## Directions for this task
This exercise calls for every record to be set down exactly.

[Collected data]
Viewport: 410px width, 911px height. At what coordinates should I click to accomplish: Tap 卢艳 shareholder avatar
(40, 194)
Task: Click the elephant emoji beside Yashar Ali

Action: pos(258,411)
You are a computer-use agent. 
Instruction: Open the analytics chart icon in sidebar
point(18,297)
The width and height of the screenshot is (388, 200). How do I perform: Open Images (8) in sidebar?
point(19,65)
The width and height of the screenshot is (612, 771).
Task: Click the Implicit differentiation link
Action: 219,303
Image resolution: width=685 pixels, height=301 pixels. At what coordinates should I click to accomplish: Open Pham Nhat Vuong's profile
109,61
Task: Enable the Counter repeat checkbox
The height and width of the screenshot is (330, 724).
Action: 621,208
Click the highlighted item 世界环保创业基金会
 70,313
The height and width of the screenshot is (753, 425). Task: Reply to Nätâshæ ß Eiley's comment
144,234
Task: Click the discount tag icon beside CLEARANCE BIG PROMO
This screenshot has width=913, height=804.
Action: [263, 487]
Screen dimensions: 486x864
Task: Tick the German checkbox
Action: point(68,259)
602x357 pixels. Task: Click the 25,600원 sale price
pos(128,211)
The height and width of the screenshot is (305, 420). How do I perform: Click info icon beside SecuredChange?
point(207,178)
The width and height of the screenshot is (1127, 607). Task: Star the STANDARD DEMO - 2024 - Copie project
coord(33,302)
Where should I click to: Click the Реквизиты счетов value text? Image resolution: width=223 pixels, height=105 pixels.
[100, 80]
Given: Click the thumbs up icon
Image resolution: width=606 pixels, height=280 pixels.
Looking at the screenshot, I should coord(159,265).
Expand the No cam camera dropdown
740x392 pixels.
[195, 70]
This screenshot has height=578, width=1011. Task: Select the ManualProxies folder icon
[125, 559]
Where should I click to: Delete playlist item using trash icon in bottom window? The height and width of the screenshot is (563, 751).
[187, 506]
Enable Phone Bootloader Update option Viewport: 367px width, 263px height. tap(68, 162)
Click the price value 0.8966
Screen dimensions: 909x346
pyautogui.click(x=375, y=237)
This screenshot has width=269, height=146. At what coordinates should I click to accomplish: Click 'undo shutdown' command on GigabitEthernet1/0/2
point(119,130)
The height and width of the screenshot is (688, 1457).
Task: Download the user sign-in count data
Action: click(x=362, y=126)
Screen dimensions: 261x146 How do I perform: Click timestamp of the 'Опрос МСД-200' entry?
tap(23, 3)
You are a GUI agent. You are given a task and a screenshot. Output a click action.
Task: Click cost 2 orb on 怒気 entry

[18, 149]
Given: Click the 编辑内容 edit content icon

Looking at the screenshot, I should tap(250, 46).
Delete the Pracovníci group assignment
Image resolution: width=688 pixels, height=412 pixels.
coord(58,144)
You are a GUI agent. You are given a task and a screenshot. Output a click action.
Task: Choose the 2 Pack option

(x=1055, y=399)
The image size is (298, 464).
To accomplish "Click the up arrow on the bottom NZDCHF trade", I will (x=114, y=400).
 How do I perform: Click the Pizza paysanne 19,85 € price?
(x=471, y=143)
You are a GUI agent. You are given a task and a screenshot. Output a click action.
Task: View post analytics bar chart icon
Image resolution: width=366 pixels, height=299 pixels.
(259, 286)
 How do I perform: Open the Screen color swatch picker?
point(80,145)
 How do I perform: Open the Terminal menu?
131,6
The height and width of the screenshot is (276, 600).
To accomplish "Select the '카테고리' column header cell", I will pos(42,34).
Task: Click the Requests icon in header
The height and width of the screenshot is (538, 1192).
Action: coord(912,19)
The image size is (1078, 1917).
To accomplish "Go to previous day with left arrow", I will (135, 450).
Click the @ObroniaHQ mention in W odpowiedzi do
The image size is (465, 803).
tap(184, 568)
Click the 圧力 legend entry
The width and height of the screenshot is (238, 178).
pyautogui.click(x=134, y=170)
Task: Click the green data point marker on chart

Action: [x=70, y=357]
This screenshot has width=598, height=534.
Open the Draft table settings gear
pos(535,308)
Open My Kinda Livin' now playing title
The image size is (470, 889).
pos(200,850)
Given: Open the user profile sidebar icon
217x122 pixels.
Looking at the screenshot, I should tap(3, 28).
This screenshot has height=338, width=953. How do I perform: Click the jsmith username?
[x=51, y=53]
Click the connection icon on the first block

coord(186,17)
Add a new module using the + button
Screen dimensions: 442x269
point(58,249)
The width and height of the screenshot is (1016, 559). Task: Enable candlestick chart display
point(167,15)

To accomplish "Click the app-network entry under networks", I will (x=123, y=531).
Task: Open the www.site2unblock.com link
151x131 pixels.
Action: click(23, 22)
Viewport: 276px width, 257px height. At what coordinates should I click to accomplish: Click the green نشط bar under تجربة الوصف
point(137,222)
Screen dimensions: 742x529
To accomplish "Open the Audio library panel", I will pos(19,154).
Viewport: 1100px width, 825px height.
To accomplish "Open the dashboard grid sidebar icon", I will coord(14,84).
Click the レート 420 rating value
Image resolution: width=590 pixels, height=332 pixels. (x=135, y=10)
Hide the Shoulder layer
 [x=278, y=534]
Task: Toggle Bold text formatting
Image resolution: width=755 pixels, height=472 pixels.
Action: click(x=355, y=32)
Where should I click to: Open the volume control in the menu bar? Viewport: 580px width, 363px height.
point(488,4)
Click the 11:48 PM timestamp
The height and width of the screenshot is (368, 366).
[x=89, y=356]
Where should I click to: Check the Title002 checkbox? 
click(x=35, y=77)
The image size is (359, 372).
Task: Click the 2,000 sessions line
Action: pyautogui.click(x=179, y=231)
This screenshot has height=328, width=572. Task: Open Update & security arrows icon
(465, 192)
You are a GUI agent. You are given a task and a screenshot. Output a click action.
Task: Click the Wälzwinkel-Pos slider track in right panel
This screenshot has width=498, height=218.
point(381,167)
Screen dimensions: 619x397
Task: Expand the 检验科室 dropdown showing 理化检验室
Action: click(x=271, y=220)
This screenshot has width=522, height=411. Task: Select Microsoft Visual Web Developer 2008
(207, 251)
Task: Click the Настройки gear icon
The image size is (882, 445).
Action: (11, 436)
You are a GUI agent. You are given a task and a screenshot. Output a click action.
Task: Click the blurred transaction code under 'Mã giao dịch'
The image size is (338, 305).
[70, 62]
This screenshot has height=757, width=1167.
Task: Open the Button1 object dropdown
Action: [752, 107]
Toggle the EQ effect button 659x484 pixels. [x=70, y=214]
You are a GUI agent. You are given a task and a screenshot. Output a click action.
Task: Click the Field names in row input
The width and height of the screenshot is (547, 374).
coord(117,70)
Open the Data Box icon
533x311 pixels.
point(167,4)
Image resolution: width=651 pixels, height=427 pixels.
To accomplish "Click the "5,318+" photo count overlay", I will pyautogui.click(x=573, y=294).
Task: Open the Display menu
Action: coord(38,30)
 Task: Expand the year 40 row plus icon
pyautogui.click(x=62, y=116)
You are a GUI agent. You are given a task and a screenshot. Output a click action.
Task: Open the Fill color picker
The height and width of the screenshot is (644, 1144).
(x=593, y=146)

## Answer to this task
Viewport: 410px width, 911px height. At what coordinates should I click to accomplish: Tap 卢艳 shareholder avatar
(40, 194)
Task: Click the elephant emoji beside Yashar Ali

Action: pos(258,411)
You are a computer-use agent. 
Instruction: Open the analytics chart icon in sidebar
point(18,297)
The width and height of the screenshot is (388, 200). How do I perform: Open Images (8) in sidebar?
point(19,65)
The width and height of the screenshot is (612, 771).
Task: Click the Implicit differentiation link
Action: 219,303
Image resolution: width=685 pixels, height=301 pixels. At what coordinates should I click to accomplish: Open Pham Nhat Vuong's profile
109,61
Task: Enable the Counter repeat checkbox
The height and width of the screenshot is (330, 724).
Action: 621,208
Click the highlighted item 世界环保创业基金会
 70,313
The height and width of the screenshot is (753, 425). Task: Reply to Nätâshæ ß Eiley's comment
144,234
Task: Click the discount tag icon beside CLEARANCE BIG PROMO
This screenshot has width=913, height=804.
Action: [263, 487]
Screen dimensions: 486x864
Task: Tick the German checkbox
Action: point(68,259)
602x357 pixels. Task: Click the 25,600원 sale price
pos(128,211)
The height and width of the screenshot is (305, 420). How do I perform: Click info icon beside SecuredChange?
point(207,178)
The width and height of the screenshot is (1127, 607). Task: Star the STANDARD DEMO - 2024 - Copie project
coord(33,302)
Where should I click to: Click the Реквизиты счетов value text? Image resolution: width=223 pixels, height=105 pixels.
[100, 80]
Given: Click the thumbs up icon
Image resolution: width=606 pixels, height=280 pixels.
Looking at the screenshot, I should coord(159,265).
Expand the No cam camera dropdown
740x392 pixels.
[195, 70]
This screenshot has height=578, width=1011. Task: Select the ManualProxies folder icon
[125, 559]
Where should I click to: Delete playlist item using trash icon in bottom window? The height and width of the screenshot is (563, 751).
[187, 506]
Enable Phone Bootloader Update option Viewport: 367px width, 263px height. tap(68, 162)
Click the price value 0.8966
Screen dimensions: 909x346
pyautogui.click(x=375, y=237)
This screenshot has width=269, height=146. At what coordinates should I click to accomplish: Click 'undo shutdown' command on GigabitEthernet1/0/2
point(119,130)
The height and width of the screenshot is (688, 1457).
Task: Download the user sign-in count data
Action: click(x=362, y=126)
Screen dimensions: 261x146 How do I perform: Click timestamp of the 'Опрос МСД-200' entry?
tap(23, 3)
You are a GUI agent. You are given a task and a screenshot. Output a click action.
Task: Click cost 2 orb on 怒気 entry

[18, 149]
Given: Click the 编辑内容 edit content icon

Looking at the screenshot, I should tap(250, 46).
Delete the Pracovníci group assignment
Image resolution: width=688 pixels, height=412 pixels.
coord(58,144)
You are a GUI agent. You are given a task and a screenshot. Output a click action.
Task: Choose the 2 Pack option

(x=1055, y=399)
The image size is (298, 464).
To accomplish "Click the up arrow on the bottom NZDCHF trade", I will (x=114, y=400).
 How do I perform: Click the Pizza paysanne 19,85 € price?
(x=471, y=143)
You are a GUI agent. You are given a task and a screenshot. Output a click action.
Task: View post analytics bar chart icon
Image resolution: width=366 pixels, height=299 pixels.
(259, 286)
 How do I perform: Open the Screen color swatch picker?
point(80,145)
 How do I perform: Open the Terminal menu?
131,6
The height and width of the screenshot is (276, 600).
To accomplish "Select the '카테고리' column header cell", I will pos(42,34).
Task: Click the Requests icon in header
The height and width of the screenshot is (538, 1192).
Action: coord(912,19)
The image size is (1078, 1917).
To accomplish "Go to previous day with left arrow", I will (135, 450).
Click the @ObroniaHQ mention in W odpowiedzi do
The image size is (465, 803).
tap(184, 568)
Click the 圧力 legend entry
The width and height of the screenshot is (238, 178).
pyautogui.click(x=134, y=170)
Task: Click the green data point marker on chart

Action: [x=70, y=357]
This screenshot has width=598, height=534.
Open the Draft table settings gear
pos(535,308)
Open My Kinda Livin' now playing title
The image size is (470, 889).
pos(200,850)
Given: Open the user profile sidebar icon
217x122 pixels.
Looking at the screenshot, I should tap(3, 28).
This screenshot has height=338, width=953. How do I perform: Click the jsmith username?
[x=51, y=53]
Click the connection icon on the first block

coord(186,17)
Add a new module using the + button
Screen dimensions: 442x269
point(58,249)
The width and height of the screenshot is (1016, 559). Task: Enable candlestick chart display
point(167,15)

To accomplish "Click the app-network entry under networks", I will (x=123, y=531).
Task: Open the www.site2unblock.com link
151x131 pixels.
Action: click(23, 22)
Viewport: 276px width, 257px height. At what coordinates should I click to accomplish: Click the green نشط bar under تجربة الوصف
point(137,222)
Screen dimensions: 742x529
To accomplish "Open the Audio library panel", I will pos(19,154).
Viewport: 1100px width, 825px height.
To accomplish "Open the dashboard grid sidebar icon", I will coord(14,84).
Click the レート 420 rating value
Image resolution: width=590 pixels, height=332 pixels. (x=135, y=10)
Hide the Shoulder layer
 [x=278, y=534]
Task: Toggle Bold text formatting
Image resolution: width=755 pixels, height=472 pixels.
Action: click(x=355, y=32)
Where should I click to: Open the volume control in the menu bar? Viewport: 580px width, 363px height.
point(488,4)
Click the 11:48 PM timestamp
The height and width of the screenshot is (368, 366).
[x=89, y=356]
Where should I click to: Check the Title002 checkbox? 
click(x=35, y=77)
The image size is (359, 372).
Task: Click the 2,000 sessions line
Action: pyautogui.click(x=179, y=231)
This screenshot has height=328, width=572. Task: Open Update & security arrows icon
(465, 192)
You are a GUI agent. You are given a task and a screenshot. Output a click action.
Task: Click the Wälzwinkel-Pos slider track in right panel
This screenshot has width=498, height=218.
point(381,167)
Screen dimensions: 619x397
Task: Expand the 检验科室 dropdown showing 理化检验室
Action: click(x=271, y=220)
This screenshot has width=522, height=411. Task: Select Microsoft Visual Web Developer 2008
(207, 251)
Task: Click the Настройки gear icon
The image size is (882, 445).
Action: (11, 436)
You are a GUI agent. You are given a task and a screenshot. Output a click action.
Task: Click the blurred transaction code under 'Mã giao dịch'
The image size is (338, 305).
[70, 62]
This screenshot has height=757, width=1167.
Task: Open the Button1 object dropdown
Action: [752, 107]
Toggle the EQ effect button 659x484 pixels. [x=70, y=214]
You are a GUI agent. You are given a task and a screenshot. Output a click action.
Task: Click the Field names in row input
The width and height of the screenshot is (547, 374).
coord(117,70)
Open the Data Box icon
533x311 pixels.
point(167,4)
Image resolution: width=651 pixels, height=427 pixels.
To accomplish "Click the "5,318+" photo count overlay", I will pyautogui.click(x=573, y=294).
Task: Open the Display menu
Action: coord(38,30)
 Task: Expand the year 40 row plus icon
pyautogui.click(x=62, y=116)
You are a GUI agent. You are given a task and a screenshot. Output a click action.
Task: Open the Fill color picker
The height and width of the screenshot is (644, 1144).
(x=593, y=146)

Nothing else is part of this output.